OpenAI Agents SDK with FastAPI: Production Web Server Integration Patterns

Why FastAPI and Agents SDK Work Well Together

FastAPI is async-native. The OpenAI Agents SDK is async-native. This alignment means you can run agent loops inside request handlers without blocking other users. No thread pools, no workarounds — just native async/await throughout the stack.

This guide shows you how to build a production web API that exposes agent capabilities to multiple concurrent users with proper session isolation.

Basic Integration: Agent as an Endpoint

The simplest pattern wraps a Runner.run call inside a FastAPI route.

from fastapi import FastAPI, HTTPException
from pydantic import BaseModel
from agents import Agent, Runner

app = FastAPI(title="Agent API")

support_agent = Agent(
    name="support",
    instructions="You are a customer support agent for a SaaS product.",
)


class ChatRequest(BaseModel):
    message: str
    user_id: str


class ChatResponse(BaseModel):
    reply: str
    agent_name: str


@app.post("/chat", response_model=ChatResponse)
async def chat(request: ChatRequest):
    try:
        result = await Runner.run(
            support_agent,
            input=request.message,
        )
        return ChatResponse(
            reply=result.final_output,
            agent_name=result.last_agent.name,
        )
    except Exception as e:
        raise HTTPException(status_code=500, detail=str(e))

Session Management: Multi-Turn Conversations

Real conversations span multiple requests. You need to persist the conversation state between calls.
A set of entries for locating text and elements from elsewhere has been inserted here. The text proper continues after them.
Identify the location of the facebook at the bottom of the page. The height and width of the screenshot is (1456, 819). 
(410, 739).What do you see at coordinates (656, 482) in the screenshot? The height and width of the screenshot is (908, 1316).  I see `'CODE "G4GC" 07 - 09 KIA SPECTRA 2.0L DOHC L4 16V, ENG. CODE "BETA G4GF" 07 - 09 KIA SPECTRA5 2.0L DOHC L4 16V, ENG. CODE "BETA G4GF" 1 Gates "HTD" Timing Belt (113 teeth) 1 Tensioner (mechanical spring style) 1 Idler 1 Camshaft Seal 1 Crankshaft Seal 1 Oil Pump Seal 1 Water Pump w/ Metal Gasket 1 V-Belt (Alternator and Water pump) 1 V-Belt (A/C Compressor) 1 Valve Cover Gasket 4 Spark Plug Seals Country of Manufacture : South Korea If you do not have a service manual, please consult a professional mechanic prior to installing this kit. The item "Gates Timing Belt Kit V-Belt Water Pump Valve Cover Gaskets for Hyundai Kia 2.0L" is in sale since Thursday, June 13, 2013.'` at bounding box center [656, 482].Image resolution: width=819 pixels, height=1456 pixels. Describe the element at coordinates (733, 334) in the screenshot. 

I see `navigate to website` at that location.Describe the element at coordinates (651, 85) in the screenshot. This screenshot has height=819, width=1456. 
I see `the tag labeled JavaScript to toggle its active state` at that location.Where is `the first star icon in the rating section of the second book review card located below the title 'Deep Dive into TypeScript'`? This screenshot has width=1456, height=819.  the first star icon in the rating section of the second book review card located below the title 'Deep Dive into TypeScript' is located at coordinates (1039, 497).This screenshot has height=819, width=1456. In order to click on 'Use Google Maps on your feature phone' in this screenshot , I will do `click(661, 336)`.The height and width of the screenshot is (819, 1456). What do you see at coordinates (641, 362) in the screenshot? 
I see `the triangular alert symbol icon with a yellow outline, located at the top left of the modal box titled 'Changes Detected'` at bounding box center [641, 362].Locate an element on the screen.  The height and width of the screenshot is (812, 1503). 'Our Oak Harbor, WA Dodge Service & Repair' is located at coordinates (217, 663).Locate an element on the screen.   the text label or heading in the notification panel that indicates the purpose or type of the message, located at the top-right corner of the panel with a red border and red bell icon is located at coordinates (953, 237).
Here is a session manager that stores history per user.

from datetime import datetime, timedelta
from typing import Any
import uuid


class SessionManager:
    def __init__(self, ttl_minutes: int = 60):
        self._sessions: dict[str, dict[str, Any]] = {}
        self.ttl = timedelta(minutes=ttl_minutes)

    def get_or_create(self, session_id: str) -> dict[str, Any]:
        if session_id not in self._sessions:
            self._sessions[session_id] = {
                "id": session_id,
                "history": [],
                "created_at": datetime.utcnow(),
                "last_active": datetime.utcnow(),
            }
        session = self._sessions[session_id]
        session["last_active"] = datetime.utcnow()
        return session

    def cleanup_expired(self):
        now = datetime.utcnow()
        expired = [
            sid for sid, s in self._sessions.items()
            if now - s["last_active"] > self.ttl
        ]
        for sid in expired:
            del self._sessions[sid]


sessions = SessionManager(ttl_minutes=30)

Multi-Turn Endpoint with History

Now wire the session manager into your endpoint so each request carries forward the conversation.

See AI Voice Agents Handle Real Calls

Book a free demo or calculate how much you can save with AI voice automation.

Book a Demo ROI Calculator

from agents.items import TResponseInputItem

class MultiTurnRequest(BaseModel):
    message: str
    session_id: str | None = None


class MultiTurnResponse(BaseModel):
    reply: str
    session_id: str
    turn_count: int


@app.post("/chat/session", response_model=MultiTurnResponse)
async def chat_session(request: MultiTurnRequest):
    session_id = request.session_id or str(uuid.uuid4())
    session = sessions.get_or_create(session_id)

    # Build input from history plus new message
    input_items: list[TResponseInputItem] = list(session["history"])
    input_items.append({"role": "user", "content": request.message})

    result = await Runner.run(support_agent, input=input_items)

    # Persist the new turn in session history
    session["history"] = result.to_input_list()

    return MultiTurnResponse(
        reply=result.final_output,
        session_id=session_id,
        turn_count=len([
            item for item in session["history"]
            if isinstance(item, dict) and item.get("role") == "user"
        ]),
    )

Streaming Responses with Server-Sent Events

For long agent responses, streaming gives users immediate feedback.

from fastapi.responses import StreamingResponse
from agents import Runner

@app.post("/chat/stream")
async def chat_stream(request: ChatRequest):
    async def event_generator():
        result = Runner.run_streamed(support_agent, input=request.message)

        async for event in result.stream_events():
            if hasattr(event, "data"):
                yield f"data: {event.data}\n\n"

        yield f"data: [DONE]\n\n"

    return StreamingResponse(
        event_generator(),
        media_type="text/event-stream",
        headers={
            "Cache-Control": "no-cache",
            "Connection": "keep-alive",
        },
    )

Handling Concurrent Users

FastAPI handles concurrency naturally with async, but you need to ensure agent state is isolated per request. Never share mutable agent state across requests.

from contextlib import asynccontextmanager
import asyncio

# Rate limiting per user
user_semaphores: dict[str, asyncio.Semaphore] = {}

def get_user_semaphore(user_id: str, max_concurrent: int = 3) -> asyncio.Semaphore:
    if user_id not in user_semaphores:
        user_semaphores[user_id] = asyncio.Semaphore(max_concurrent)
    return user_semaphores[user_id]

@app.post("/chat/limited")
async def chat_with_limit(request: ChatRequest):
    semaphore = get_user_semaphore(request.user_id)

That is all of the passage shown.